À la Chambre, les travaux des élus sont scrutés de près dans l'hémicycle, mais également en coulisses. Les "visiteurs" ne manquent pas. Contrairement au Parlement bruxellois, depuis 2019, la Chambre a mis en place un registre des lobbies qui répertorie ces organisations : des entreprises, des associations, des organisations non gouvernementales, des fédérations sectorielles, etc. Ce qui fait qu'aujourd'hui, près de 163 organisations et entreprises sont enregistrées en tant que lobbies auprès de la Chambre.

Le registre des lobbies au Parlement fédéral. Les informations listées sont plutôt sommaires.
Le registre des lobbies au Parlement fédéral. Les informations listées sont plutôt sommaires. ©RTBF

Le premier problème qui saute cependant aux yeux, c'est qu'il n'y a aucune obligation pour ces organisations d'être mentionnées dans ce registre. D'autre part, il n'indique rien de la nature des contacts entre élus et groupes de pression.

Alors comment distinguer le simple travail d'influence de la tentative de corruption? Le plus souvent, tout serait donc basé sur l'appréciation personnelle des parlementaires. Nous avons demandé à deux d'entre eux de nous parler de leur façon d'interagir avec ces groupes de pression.

Georges Dallemage, Les Engagés, Député fédéral.

"Moi, j'ai un premier tri, c'est que j'évite évidemment de rencontrer des organisations qui sont considérées comme terroristes. Je ne les rencontre jamais.", affirme Georges Dallemage, du parti les Engagés. "Et puis par ailleurs, effectivement, quand on a des organisations qui cherchent à vous voir, on essaye toujours de savoir pourquoi. Quel est le message?"

Marie-Christine Marghem, MR, députée fédérale.

"Vous avez besoin d'informations en tant que parlementaire pour monter un dossier, pour relayer des préoccupations.", dit quant à elle Marie-Christine Marghem, députée MR. "C'est tout à fait légitime. Mais vous devez toujours vous poser la question de savoir comment elles viennent chez vous. Quel est finalement le but recherché par la personne qui vous informe ?"
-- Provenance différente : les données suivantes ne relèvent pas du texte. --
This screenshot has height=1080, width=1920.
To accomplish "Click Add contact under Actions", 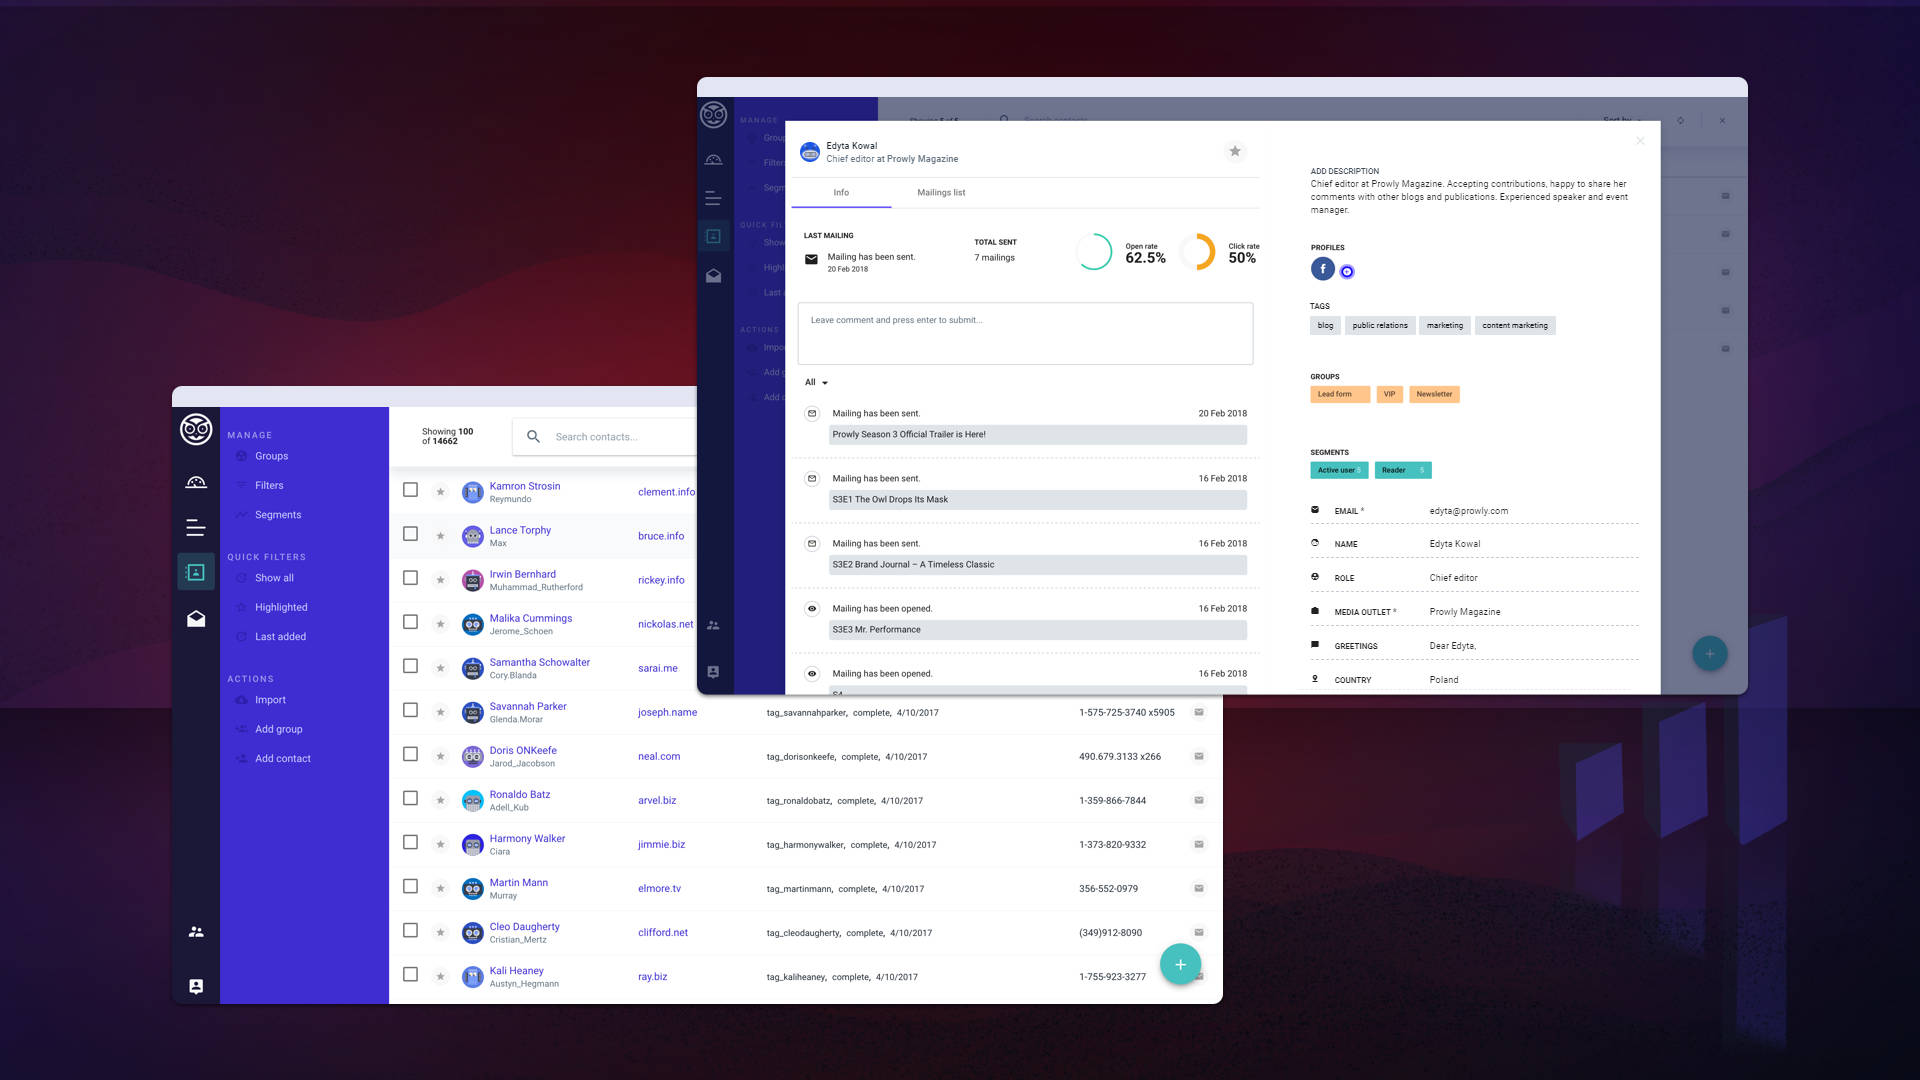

Des règles trop imprécises

Les activités des lobbies peuvent être très variées ainsi que leurs moyens d'influence. Par exemple, comment considérer les cadeaux ou les voyages parfois gracieusement offerts aux élus? Guillaume Defossé, du parti Ecolo, est de ceux qui plaident pour des règles plus claires:

Guillaume De Fossé, Ecolo, député fédéral.

"On parle [dans les règles existantes] de cadeaux d'une valeur symbolique sans définir exactement ce que veut dire ce symbole. Est-ce qu'on parle de 150 euros, de 25 euros ou de 1 000 euros ? Si on se fait inviter par un pays à visiter un projet ou autre chose, est-ce que oui ou non on peut accepter?"

Des élus parfois donc un peu perdus, en raison d'un manque de repères clairs, qui permettraient pourtant de parvenir à une transparence salutaire. Celle-ci éviterait qu'une seule brebis galeuse ne jette le discrédit sur toute une institution.